La risposta di Ottersbach è chiara: l’arte esiste in quanto comunicazione, critica e contenuto. I soggetti della sua ricerca pittorica convergono sempre verso il paesaggio – tema portante del Dipartimento MAG del Contemporaneo – di cui Ottersbach disgrega la struttura per lasciare spazio ad un altrove in cui la natura diviene qualcosa d'altro: l’estensione di un paesaggio percepito o narrato per cicli. Fatto di vegetazione, ma anche abitato da strutture urbane, ed inoltre estensione – quando è attraversato da una moltitudine di persone senza volto – della sopravvivenza umana che si esprime in particolare nelle immagini delle piazze, o nelle figure che partecipano dello spazio urbano fino ad esserne assorbite. La pittura e il disegno di Ottersbach rinunciano al colore: il cromatismo si costruisce su toni di grigio e ocra che sembrano allontanare l’evidenza e la possibilità di un'esperienza veritiera con il soggetto della rappresentazione. Il coinvolgimento emozionale è negato dal filtro che media l’esperienza emotiva e costringe l’osservatore a smarrire il riferimento con il quotidiano. Interessante che i soggetti di Ottersbach siano tratti non direttamente dal quotidiano ma da un archivio del quotidiano: fotografie scattate dallo stesso autore, ma più spesso rinvenute nei più diversi contesti.
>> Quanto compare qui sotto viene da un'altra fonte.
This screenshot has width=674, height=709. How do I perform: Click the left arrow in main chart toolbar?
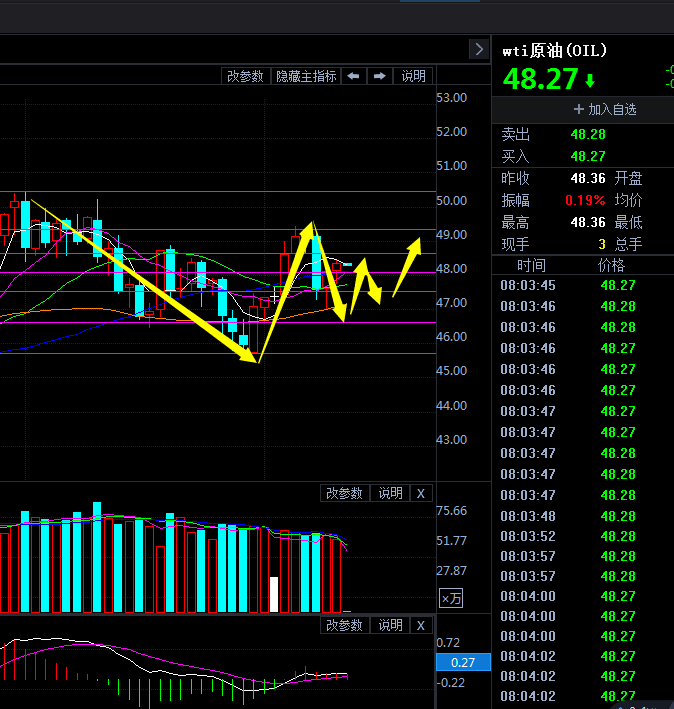coord(354,76)
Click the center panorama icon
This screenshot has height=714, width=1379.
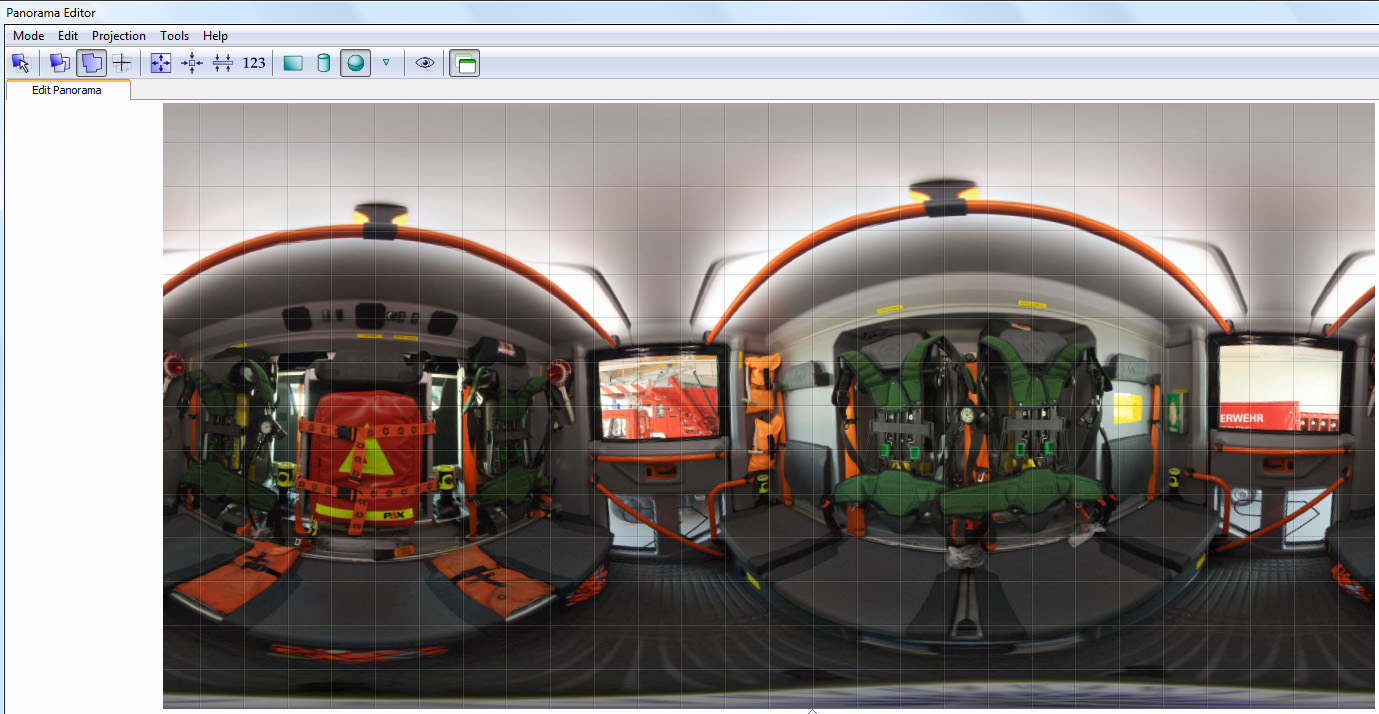pyautogui.click(x=192, y=63)
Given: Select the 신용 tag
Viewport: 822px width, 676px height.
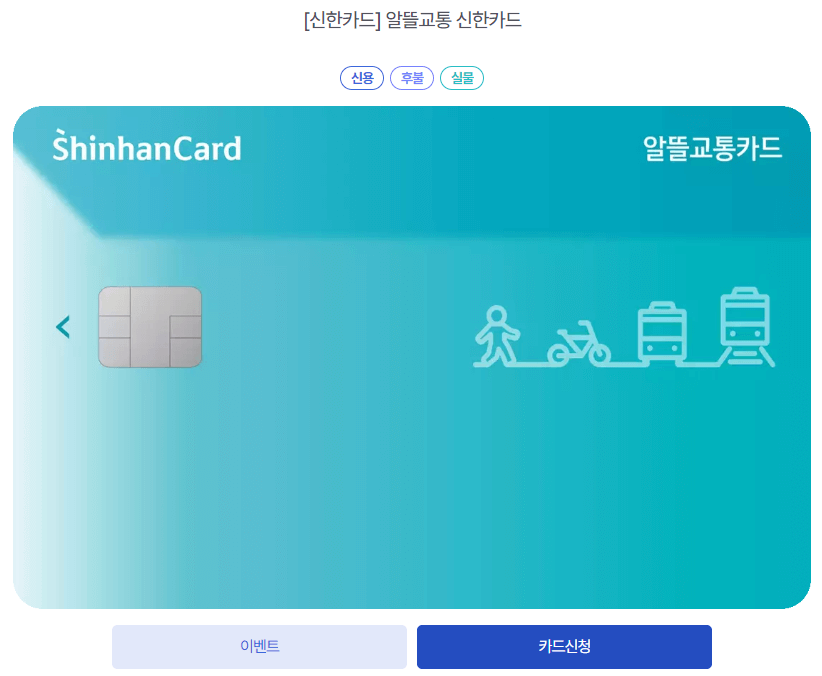Looking at the screenshot, I should (x=362, y=78).
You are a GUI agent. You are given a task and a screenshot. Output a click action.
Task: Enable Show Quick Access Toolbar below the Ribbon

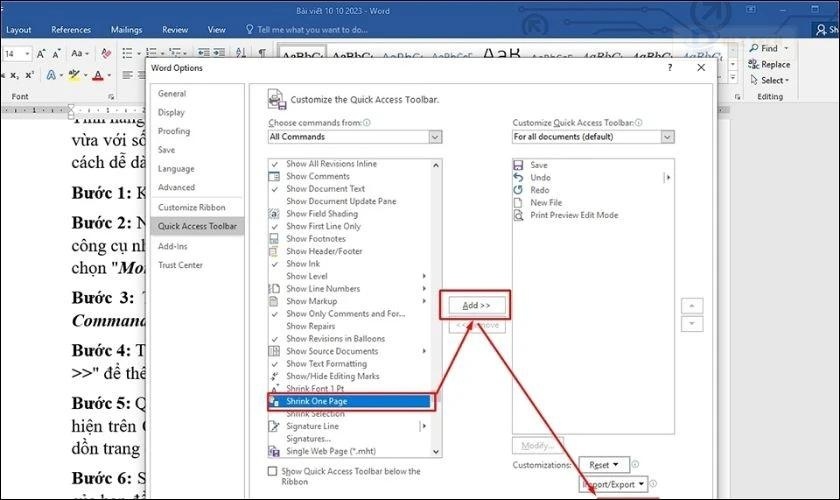(x=273, y=471)
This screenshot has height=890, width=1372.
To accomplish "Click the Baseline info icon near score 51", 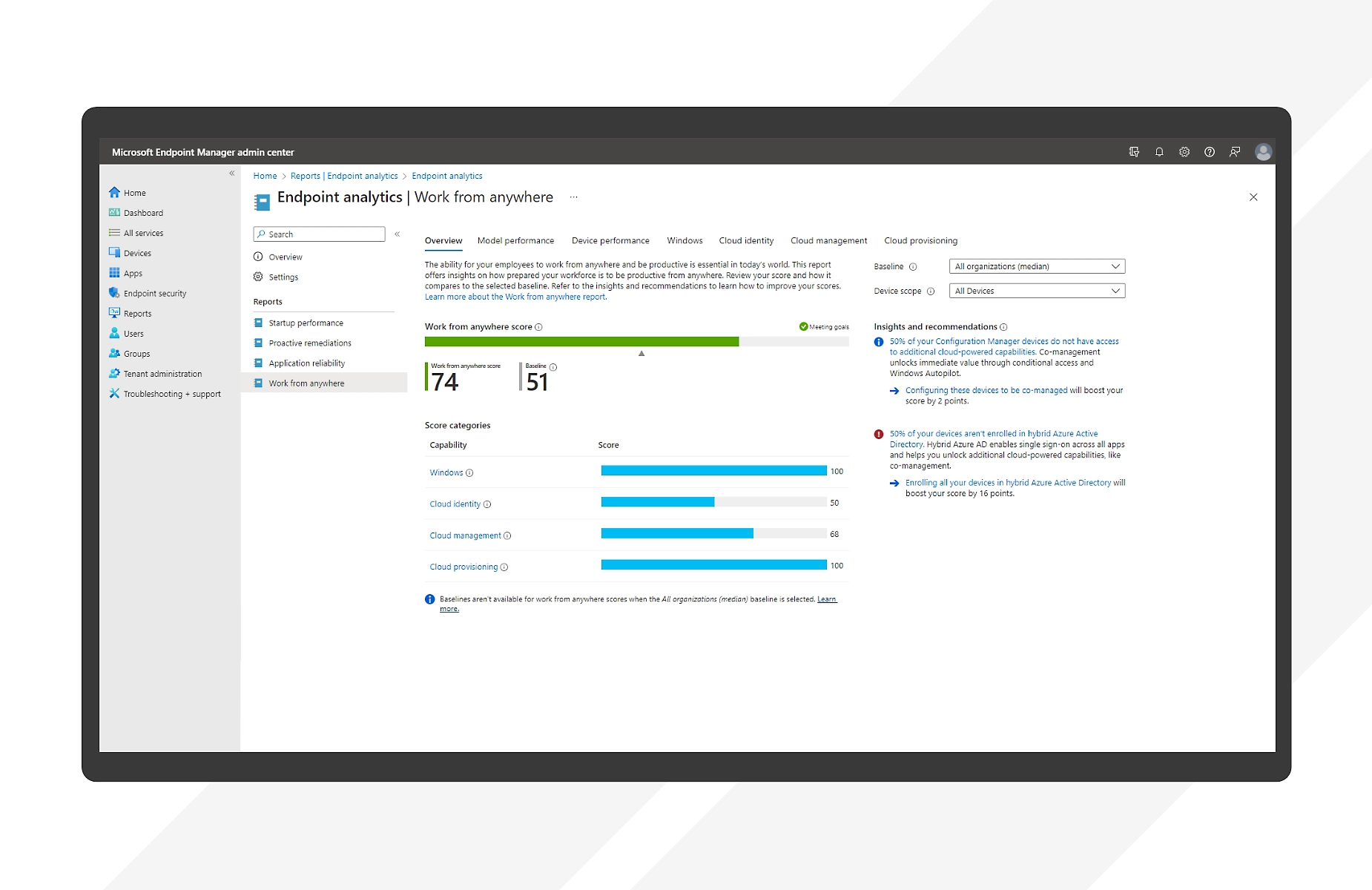I will click(x=553, y=367).
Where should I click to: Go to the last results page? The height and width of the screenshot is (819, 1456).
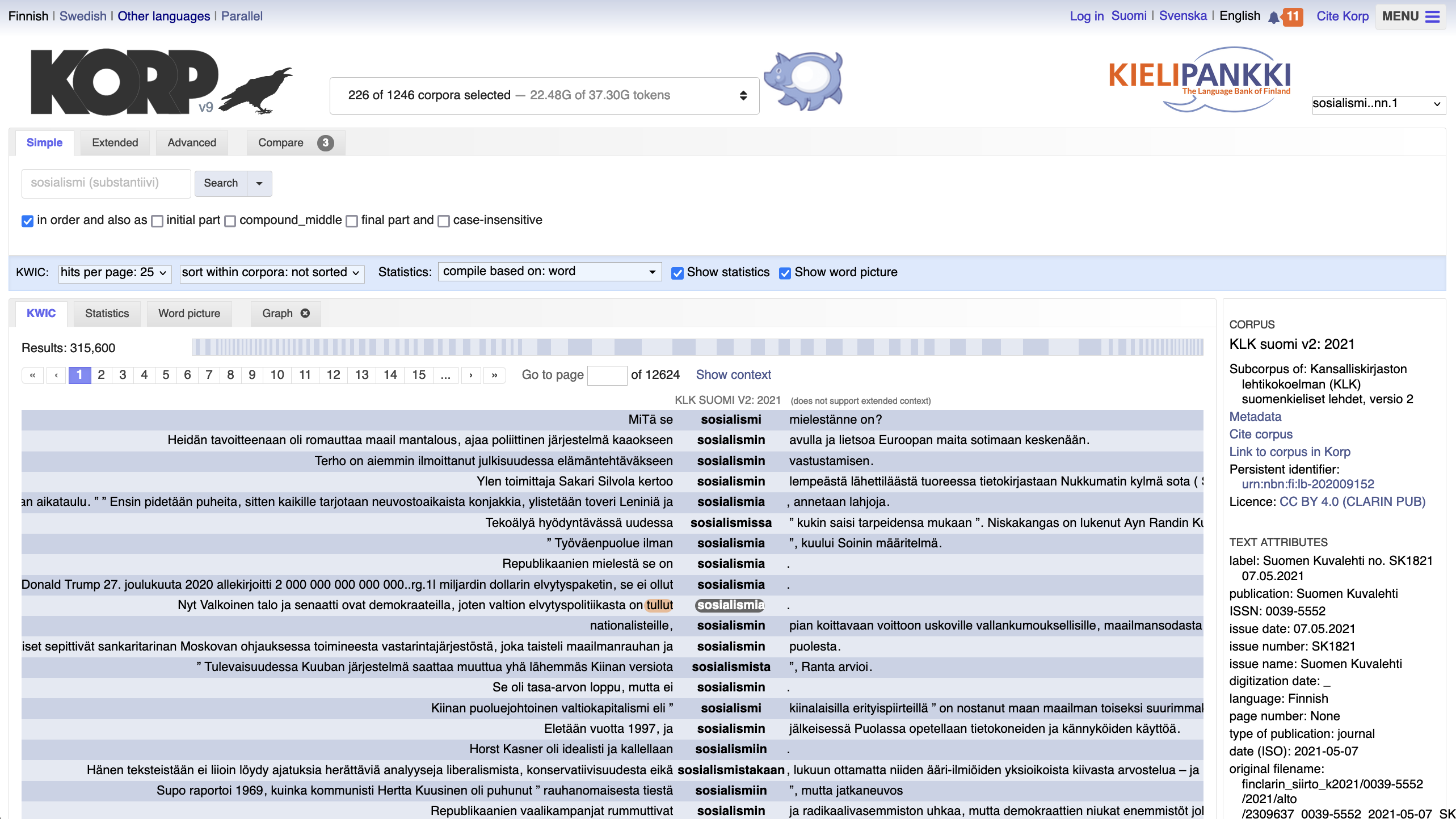[x=494, y=375]
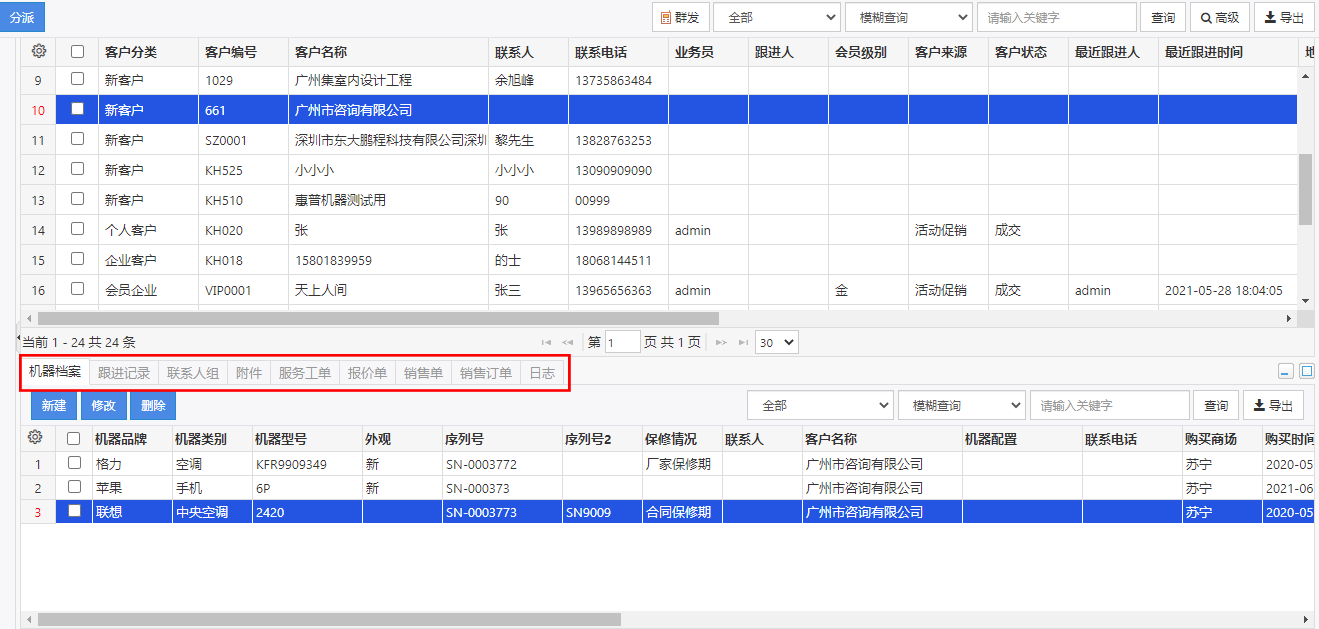The height and width of the screenshot is (629, 1319).
Task: Open the top 全部 filter dropdown
Action: coord(776,17)
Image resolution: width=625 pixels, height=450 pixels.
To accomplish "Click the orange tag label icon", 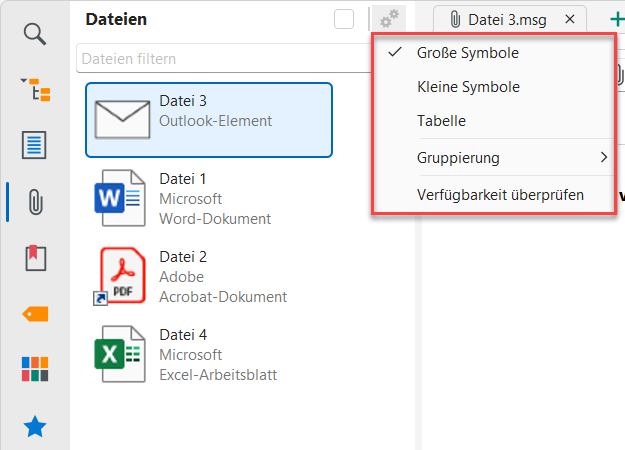I will [35, 314].
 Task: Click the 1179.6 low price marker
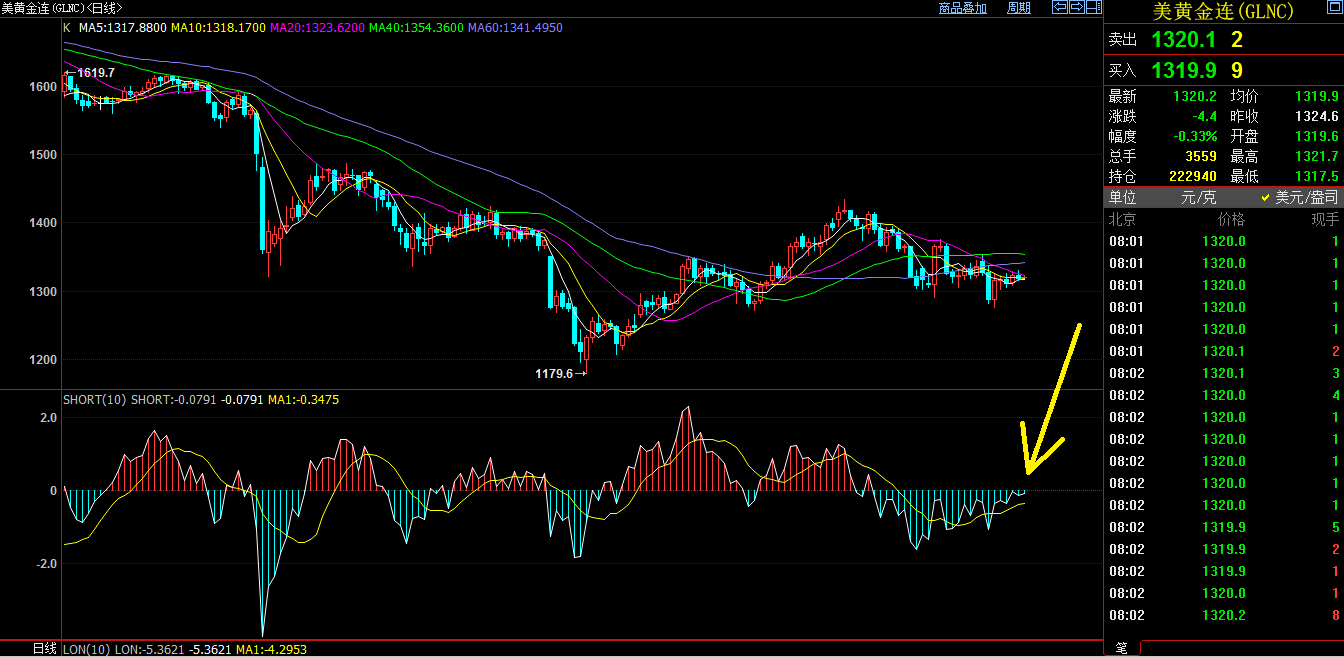point(554,374)
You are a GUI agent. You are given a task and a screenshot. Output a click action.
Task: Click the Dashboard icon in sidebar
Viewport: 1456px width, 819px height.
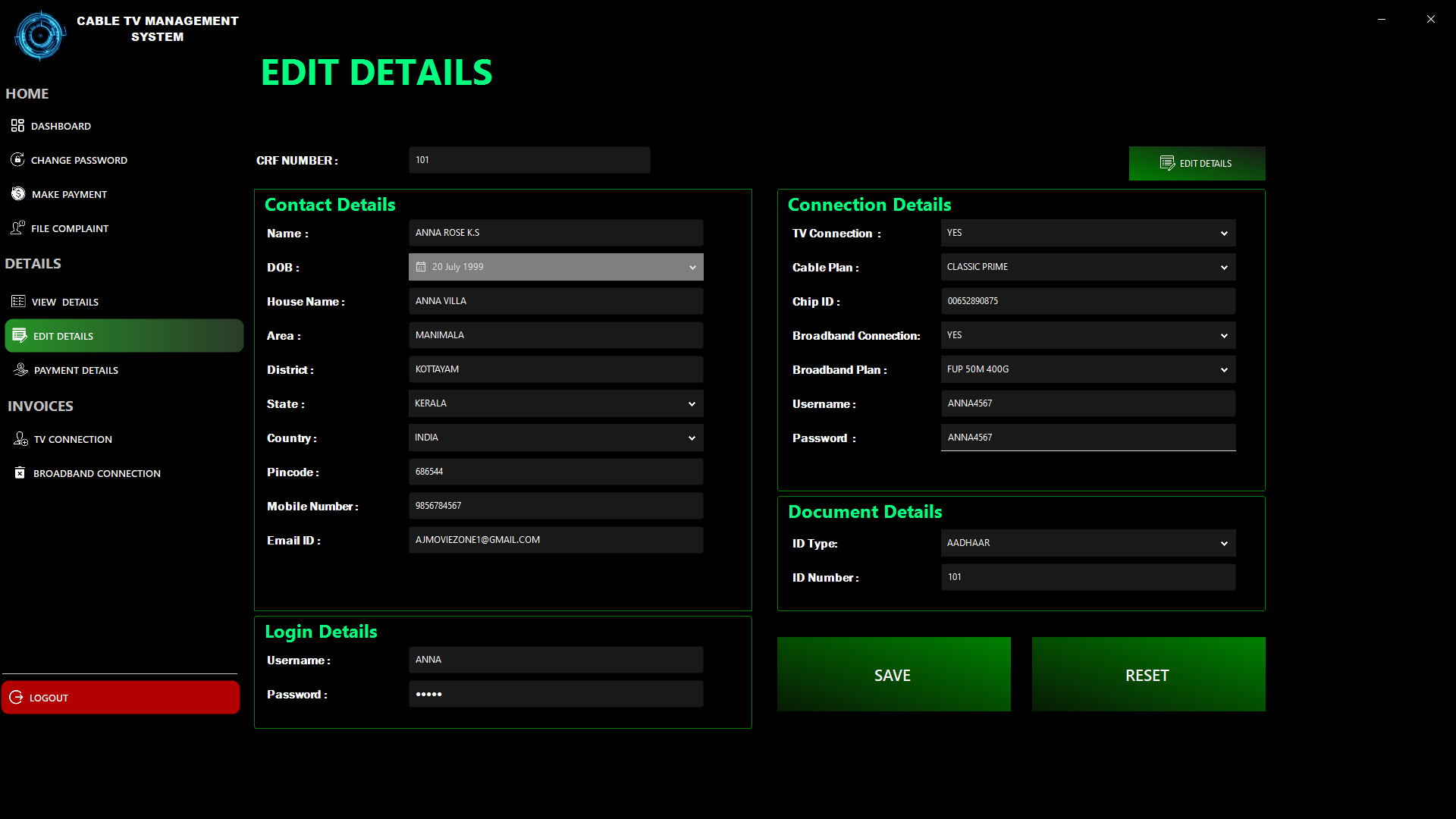(18, 125)
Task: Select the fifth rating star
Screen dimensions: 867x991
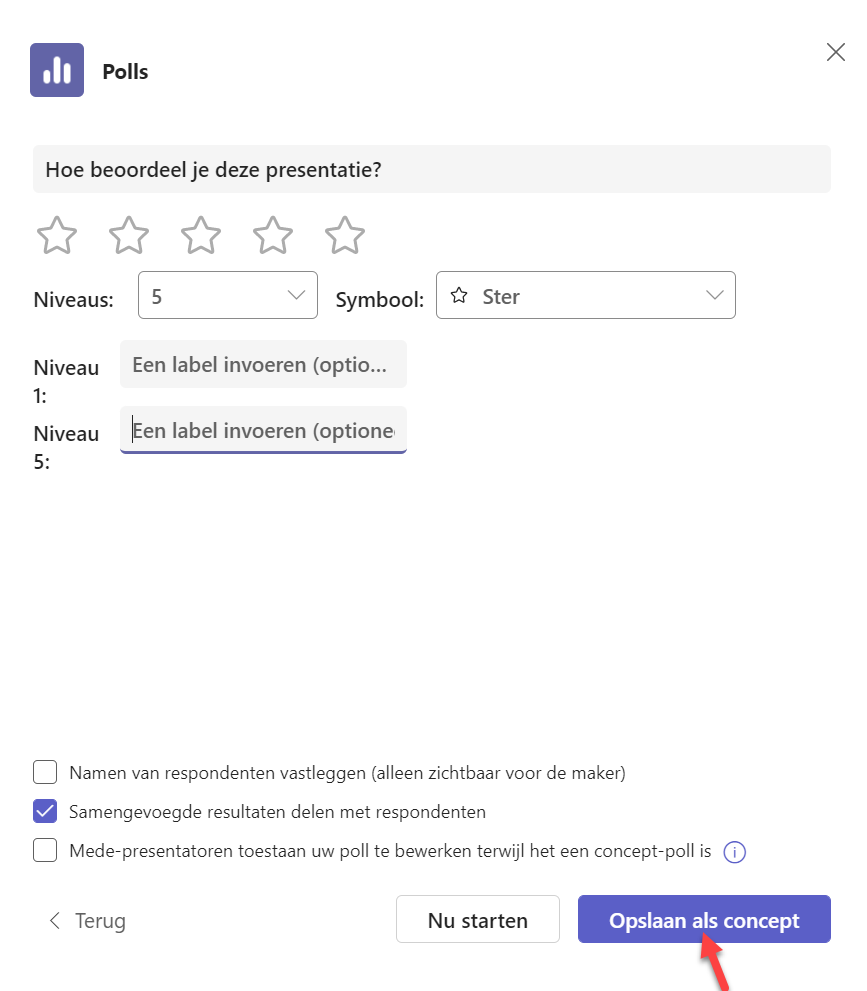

La realtà «vera» è fittizia e, al suo posto, diventa reale quella artificiale del computer; ovvero, la realtà è illusione e reale è ciò che l’artista crea, anche se ciò avviene a posteriori. Ottersbach scansiona le immagini e le trasforma al computer, portando sulla tela o sulla carta la pixel-pennellata che lo schermo restituisce come frammento della visione.

La realtà, dunque, è non solo fotografata ma radiografata, alla ricerca della sua essenza, della sua parte interiore più segreta e intima. In tutto questo, la piazza rappresenta un viaggio, un insiemi di luoghi pensati come estensioni di centri abitati o di spazi di divertimento e d'incontro. Ci sono molti modi differenti di guardare alla natura: quelli di Ottersbach propongono sempre movimenti ravvicinati ma resi distanti e perfino impraticabili, da una sfocatura costante che non permette di riconoscere completamente i contorni: «C’è un forte stato di straniamento in queste immagini - dice la curatrice Giovanna Nicoletti – dove gli orizzonti scompaiono e costringono ad entrare nello spazio osservato, azzerando il tempo. Sono voci senza parole quelle che si levano dalle folle nelle piazze o sui marciapiedi, o nelle barche affollate. Sono silenzi quasi assordanti quelli delle solitudini di tronchi che si intrecciano e si spezzano per ricomporsi nella vegetazione o quelli che avviluppano le solide forme geometriche degli edifici o le carcasse di macchinari. Forse allora è vero: Heribert Ottersbach cerca nella pittura una risposta alla possibilità dell’arte di avere ancora qualcosa da dire. E forse la risposta sta nella sua mutevole rappresentazione e nel nostro sguardo di perenni cercatori, anche noi sempre, alla ricerca del vello d’oro».